* Given text *

....................

Muñoz Marín and the PPD oversaw a series of measures known as Operation Bootstrap, an aggressive program of industrialization that moved the island’s economic engine from agriculture toward an urban, export-oriented model. By the mid-1950s, the income generated by manufacturing outstripped that generated by agriculture for the first time, and between 1953 and 1963 manufacturing salaries more than doubled. Easy migration to the United States provided an escape for those frustrated by this model, and tens of thousands of Puerto Ricans left for better-paying jobs on the mainland, preventing the widespread social unrest that occurred elsewhere in Latin America during the second half of the 20th century.

Washington set the small island up to fail. And now that the territory is on the verge of financial collapse, Congress is washing its hands of the blame.

By the 1970s, the island seemed to settle into an equilibrium between the PPD and the pro-statehood PNP—a colonial reflection of the U.S. two-party system on the mainland. Much of the political oxygen was consumed by the question of the island’s status vis-à-vis the United States.

....................

* Data rows *

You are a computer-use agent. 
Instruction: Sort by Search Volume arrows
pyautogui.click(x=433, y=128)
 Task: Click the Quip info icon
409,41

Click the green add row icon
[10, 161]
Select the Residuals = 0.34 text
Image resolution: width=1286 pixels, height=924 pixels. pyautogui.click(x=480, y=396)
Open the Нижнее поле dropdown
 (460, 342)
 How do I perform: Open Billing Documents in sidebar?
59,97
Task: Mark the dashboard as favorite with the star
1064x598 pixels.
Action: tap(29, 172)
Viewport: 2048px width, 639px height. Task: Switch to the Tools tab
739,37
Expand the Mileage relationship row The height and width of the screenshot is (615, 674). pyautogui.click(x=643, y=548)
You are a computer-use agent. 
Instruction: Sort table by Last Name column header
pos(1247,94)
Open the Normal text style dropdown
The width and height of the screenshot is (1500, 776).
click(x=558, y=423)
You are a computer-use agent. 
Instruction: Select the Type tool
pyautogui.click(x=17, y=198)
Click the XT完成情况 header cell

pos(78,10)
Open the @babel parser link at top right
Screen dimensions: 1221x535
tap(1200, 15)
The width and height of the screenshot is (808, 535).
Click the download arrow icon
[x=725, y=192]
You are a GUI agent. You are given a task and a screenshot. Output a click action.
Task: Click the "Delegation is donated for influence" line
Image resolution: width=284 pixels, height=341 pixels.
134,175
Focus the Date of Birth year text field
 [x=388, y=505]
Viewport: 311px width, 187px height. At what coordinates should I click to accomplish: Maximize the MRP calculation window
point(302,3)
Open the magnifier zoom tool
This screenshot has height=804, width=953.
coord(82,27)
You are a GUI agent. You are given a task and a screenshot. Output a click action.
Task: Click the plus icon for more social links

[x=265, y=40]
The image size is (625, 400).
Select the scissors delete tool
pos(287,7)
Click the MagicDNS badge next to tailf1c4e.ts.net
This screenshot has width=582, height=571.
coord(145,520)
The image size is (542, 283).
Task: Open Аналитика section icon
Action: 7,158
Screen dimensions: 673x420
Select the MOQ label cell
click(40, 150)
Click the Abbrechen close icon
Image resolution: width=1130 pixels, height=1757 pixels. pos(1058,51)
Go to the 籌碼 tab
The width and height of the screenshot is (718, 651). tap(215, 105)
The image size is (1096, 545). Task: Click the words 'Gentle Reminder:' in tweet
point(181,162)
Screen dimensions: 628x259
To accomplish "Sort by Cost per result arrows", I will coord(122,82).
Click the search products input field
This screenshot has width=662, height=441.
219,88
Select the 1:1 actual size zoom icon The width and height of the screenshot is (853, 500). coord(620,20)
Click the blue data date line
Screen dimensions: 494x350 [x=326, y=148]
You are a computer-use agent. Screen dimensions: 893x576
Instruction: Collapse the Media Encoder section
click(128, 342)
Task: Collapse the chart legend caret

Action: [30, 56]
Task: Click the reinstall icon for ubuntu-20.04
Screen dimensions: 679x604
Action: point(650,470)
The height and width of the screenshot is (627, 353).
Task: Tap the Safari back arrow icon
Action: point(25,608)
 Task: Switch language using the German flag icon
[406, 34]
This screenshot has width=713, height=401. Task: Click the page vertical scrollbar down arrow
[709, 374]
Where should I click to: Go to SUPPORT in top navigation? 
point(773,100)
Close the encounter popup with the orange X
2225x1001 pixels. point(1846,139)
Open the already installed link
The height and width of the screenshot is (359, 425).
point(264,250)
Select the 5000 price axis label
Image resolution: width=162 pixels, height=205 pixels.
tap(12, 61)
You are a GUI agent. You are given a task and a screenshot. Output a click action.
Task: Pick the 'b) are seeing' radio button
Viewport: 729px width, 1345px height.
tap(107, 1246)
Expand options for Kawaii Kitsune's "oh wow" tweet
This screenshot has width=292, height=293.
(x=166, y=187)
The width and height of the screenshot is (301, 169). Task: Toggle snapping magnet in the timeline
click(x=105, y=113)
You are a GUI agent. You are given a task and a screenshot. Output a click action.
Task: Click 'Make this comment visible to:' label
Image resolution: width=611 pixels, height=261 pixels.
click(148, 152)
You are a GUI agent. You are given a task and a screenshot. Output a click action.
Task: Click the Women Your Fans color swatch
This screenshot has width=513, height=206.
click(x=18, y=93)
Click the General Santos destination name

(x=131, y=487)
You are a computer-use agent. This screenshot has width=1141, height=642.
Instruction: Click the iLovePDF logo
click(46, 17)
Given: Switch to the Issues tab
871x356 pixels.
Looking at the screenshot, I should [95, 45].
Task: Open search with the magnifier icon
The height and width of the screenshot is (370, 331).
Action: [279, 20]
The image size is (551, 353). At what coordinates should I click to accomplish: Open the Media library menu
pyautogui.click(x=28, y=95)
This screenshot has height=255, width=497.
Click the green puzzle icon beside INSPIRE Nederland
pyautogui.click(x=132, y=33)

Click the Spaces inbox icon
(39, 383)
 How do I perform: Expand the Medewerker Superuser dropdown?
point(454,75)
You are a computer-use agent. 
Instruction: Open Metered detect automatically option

....................

* Given instruction *
List every time period named in the Puerto Rico passage, in the order they appear.

* Task answer *
- the mid-1950s
- between 1953 and 1963
- the second half of the 20th century
- the 1970s